410038: GYM103921 J Rock Balancing

Daniel RuLasso has acquired a large circular platform that he intends to place in the middle of a lake, and has a collection of $$$N$$$ equally weighted rocks (treated as points on the 2D plane) that he wishes to arrange on the platform for decoration. He figures that he can kill two birds with one stone by assigning the task to Kobra Cai students. As all the rocks are conveniently already on the platform, Daniel asks the students to move the rocks into a balanced state on the platform for a more aesthetically pleasing setup.

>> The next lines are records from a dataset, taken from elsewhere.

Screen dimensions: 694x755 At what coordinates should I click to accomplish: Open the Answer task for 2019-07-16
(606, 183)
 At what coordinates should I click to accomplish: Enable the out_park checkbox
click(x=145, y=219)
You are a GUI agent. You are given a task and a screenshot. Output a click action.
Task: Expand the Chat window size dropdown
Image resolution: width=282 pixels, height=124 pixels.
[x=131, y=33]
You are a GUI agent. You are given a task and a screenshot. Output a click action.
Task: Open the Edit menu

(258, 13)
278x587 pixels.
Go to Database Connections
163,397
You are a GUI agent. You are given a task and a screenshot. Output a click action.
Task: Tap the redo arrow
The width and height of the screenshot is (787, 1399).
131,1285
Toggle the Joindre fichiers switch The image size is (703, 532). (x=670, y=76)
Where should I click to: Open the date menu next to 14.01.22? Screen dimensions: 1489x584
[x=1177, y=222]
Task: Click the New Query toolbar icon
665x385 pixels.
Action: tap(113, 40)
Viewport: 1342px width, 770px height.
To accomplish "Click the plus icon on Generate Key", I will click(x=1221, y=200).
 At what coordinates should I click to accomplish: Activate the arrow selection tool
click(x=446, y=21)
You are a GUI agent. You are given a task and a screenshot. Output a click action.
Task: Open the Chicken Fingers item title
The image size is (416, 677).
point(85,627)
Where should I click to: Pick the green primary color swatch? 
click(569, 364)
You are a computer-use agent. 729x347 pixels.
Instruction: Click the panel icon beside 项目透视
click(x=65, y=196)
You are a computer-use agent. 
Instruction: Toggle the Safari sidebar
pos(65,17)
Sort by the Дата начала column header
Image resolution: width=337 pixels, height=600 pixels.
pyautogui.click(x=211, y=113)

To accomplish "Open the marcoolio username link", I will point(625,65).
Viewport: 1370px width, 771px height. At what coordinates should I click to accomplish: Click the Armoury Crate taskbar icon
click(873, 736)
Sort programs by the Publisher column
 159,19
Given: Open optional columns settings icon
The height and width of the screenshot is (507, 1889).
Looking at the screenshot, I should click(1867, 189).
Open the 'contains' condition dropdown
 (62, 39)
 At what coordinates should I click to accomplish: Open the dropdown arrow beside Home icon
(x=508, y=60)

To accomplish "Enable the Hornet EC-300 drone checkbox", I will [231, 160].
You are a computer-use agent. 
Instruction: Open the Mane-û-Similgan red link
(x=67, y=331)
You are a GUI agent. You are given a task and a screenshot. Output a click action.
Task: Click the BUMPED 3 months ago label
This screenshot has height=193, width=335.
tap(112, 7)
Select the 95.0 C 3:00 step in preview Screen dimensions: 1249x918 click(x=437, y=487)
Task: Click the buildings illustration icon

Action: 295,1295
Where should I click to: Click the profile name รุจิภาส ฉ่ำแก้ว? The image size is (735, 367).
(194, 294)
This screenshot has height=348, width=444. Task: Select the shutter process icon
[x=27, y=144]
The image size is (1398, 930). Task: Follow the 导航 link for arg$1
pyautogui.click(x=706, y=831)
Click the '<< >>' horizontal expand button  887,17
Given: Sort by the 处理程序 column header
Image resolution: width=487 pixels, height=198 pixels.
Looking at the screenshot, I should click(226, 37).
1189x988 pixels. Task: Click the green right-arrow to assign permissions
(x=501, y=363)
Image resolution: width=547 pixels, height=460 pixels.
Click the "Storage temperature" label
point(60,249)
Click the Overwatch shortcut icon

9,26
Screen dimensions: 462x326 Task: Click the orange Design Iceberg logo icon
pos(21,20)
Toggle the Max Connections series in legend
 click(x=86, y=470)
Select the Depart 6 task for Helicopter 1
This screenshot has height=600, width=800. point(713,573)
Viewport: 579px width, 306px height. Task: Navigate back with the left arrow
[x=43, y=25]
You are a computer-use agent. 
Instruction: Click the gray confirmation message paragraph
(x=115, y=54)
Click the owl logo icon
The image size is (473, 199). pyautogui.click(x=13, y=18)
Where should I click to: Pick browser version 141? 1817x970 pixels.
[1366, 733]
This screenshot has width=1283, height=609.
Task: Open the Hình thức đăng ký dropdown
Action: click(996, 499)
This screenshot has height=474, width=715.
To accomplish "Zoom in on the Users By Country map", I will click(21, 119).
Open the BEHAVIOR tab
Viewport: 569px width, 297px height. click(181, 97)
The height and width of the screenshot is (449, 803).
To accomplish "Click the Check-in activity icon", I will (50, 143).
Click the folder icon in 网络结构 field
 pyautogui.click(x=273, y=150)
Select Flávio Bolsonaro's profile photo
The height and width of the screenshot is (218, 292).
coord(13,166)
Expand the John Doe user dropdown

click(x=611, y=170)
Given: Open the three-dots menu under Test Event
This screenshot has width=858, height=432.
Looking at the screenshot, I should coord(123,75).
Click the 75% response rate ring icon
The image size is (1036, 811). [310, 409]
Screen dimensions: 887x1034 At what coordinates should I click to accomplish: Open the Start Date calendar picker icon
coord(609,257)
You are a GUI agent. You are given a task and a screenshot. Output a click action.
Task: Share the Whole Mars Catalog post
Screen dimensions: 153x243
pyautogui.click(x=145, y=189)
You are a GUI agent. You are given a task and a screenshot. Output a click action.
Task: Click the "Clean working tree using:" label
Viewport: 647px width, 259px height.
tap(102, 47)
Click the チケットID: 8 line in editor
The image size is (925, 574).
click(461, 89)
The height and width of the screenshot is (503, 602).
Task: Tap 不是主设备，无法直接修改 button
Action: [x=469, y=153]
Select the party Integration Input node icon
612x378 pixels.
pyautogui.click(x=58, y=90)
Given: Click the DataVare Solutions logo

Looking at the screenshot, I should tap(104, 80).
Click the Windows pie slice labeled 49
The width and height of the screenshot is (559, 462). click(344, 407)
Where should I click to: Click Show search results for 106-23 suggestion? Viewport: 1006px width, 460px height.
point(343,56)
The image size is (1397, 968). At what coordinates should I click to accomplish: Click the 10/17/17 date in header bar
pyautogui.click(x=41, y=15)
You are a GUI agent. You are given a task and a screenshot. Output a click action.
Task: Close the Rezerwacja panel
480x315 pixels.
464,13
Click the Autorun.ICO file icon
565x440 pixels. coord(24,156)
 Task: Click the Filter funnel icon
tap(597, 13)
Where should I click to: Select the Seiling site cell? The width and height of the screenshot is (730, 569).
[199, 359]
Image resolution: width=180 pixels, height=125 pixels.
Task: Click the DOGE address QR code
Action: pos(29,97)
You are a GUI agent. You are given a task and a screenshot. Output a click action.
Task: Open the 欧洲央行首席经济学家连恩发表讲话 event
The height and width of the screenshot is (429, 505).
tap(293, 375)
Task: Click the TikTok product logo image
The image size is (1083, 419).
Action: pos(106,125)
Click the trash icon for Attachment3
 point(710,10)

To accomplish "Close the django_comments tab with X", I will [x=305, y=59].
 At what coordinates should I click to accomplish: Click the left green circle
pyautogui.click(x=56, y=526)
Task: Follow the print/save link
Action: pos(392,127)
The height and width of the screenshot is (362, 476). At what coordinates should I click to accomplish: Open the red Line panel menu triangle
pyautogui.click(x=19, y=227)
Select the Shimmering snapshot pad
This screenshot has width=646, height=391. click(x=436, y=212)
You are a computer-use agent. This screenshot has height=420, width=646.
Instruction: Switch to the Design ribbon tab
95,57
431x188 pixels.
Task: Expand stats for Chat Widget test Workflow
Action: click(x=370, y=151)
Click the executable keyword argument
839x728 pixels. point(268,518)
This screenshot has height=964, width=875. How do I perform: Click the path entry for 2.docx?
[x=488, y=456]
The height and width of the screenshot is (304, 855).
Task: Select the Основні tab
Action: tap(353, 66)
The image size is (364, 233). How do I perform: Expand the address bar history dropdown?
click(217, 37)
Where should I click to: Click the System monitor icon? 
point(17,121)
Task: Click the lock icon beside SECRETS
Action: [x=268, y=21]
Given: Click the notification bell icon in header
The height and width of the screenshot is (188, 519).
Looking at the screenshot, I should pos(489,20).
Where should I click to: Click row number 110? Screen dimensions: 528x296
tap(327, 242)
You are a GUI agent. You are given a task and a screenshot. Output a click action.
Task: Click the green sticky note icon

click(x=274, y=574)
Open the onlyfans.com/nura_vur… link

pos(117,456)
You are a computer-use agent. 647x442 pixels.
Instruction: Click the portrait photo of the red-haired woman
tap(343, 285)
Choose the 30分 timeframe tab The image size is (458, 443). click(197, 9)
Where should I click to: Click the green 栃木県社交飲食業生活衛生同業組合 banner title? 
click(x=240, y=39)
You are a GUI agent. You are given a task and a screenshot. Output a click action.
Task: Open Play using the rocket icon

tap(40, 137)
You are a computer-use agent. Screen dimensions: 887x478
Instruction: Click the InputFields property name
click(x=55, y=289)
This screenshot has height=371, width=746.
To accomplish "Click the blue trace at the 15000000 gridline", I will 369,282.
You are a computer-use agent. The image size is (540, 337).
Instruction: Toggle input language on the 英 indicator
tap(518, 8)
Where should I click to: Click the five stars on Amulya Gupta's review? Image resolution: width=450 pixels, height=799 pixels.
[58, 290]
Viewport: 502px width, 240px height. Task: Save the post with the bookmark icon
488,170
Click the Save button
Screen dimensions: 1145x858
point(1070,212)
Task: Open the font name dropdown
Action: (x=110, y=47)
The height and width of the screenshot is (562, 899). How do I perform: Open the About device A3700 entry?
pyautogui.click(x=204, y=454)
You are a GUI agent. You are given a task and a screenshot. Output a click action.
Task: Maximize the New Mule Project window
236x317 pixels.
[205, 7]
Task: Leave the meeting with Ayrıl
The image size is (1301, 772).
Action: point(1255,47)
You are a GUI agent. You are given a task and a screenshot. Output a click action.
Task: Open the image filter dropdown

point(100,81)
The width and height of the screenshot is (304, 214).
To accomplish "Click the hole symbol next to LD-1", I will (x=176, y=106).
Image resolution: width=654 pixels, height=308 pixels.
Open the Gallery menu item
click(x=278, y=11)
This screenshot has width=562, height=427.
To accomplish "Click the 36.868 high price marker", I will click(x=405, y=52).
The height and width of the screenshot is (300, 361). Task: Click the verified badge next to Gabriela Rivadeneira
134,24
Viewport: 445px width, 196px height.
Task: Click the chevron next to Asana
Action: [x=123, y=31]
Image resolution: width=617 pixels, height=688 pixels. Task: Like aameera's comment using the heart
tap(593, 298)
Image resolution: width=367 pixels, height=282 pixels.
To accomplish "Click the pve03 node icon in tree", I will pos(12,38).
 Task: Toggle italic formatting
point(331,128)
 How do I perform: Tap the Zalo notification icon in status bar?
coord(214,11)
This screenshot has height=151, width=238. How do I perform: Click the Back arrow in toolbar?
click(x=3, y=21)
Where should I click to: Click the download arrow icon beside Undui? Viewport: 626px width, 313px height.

The platform is centered at the origin of the 2D plane and has infinite radius. An arrangement of rocks on the platform is considered balanced if it will not cause the platform to capsize once placed in water; this requires every rock at $$$(x, y)$$$ to be matched with a corresponding rock that is symmetric about the origin (possibly itself). Multiple rocks can be placed at the same location. However, moving any rock from $$$(a, b)$$$ to $$$(c, d)$$$ requires $$$\left(|a-c|^2 + |b-d|^2\right)$$$ energy units. The Kobra Cai students want to minimize the total energy units expended to achieve a balanced arrangement, and would like to know the minimum amount of energy units needed to do so.

The first line of input contains a single integer $$$N$$$ ($$$1 \leq N \leq 20$$$), representing the number of rocks on the platform. The next $$$N$$$ lines of input contain two integers $$$x, y$$$ ($$$0 \leq |x|, |y| \leq 10^4$$$) representing the current position $$$(x, y)$$$ of a rock.

Output the total amount of energy units necessary to move the $$$N$$$ rocks into a balanced arrangement. Any answer within $$$10^{-6}$$$ of the true solution will be accepted.

2
-1 1
1 1

2.0000000000

1
3 4

25.0000000000

For the first case, both rocks can be moved onto the $$$x$$$-axis.

For the second case, the sole rock just needs to be moved to the origin.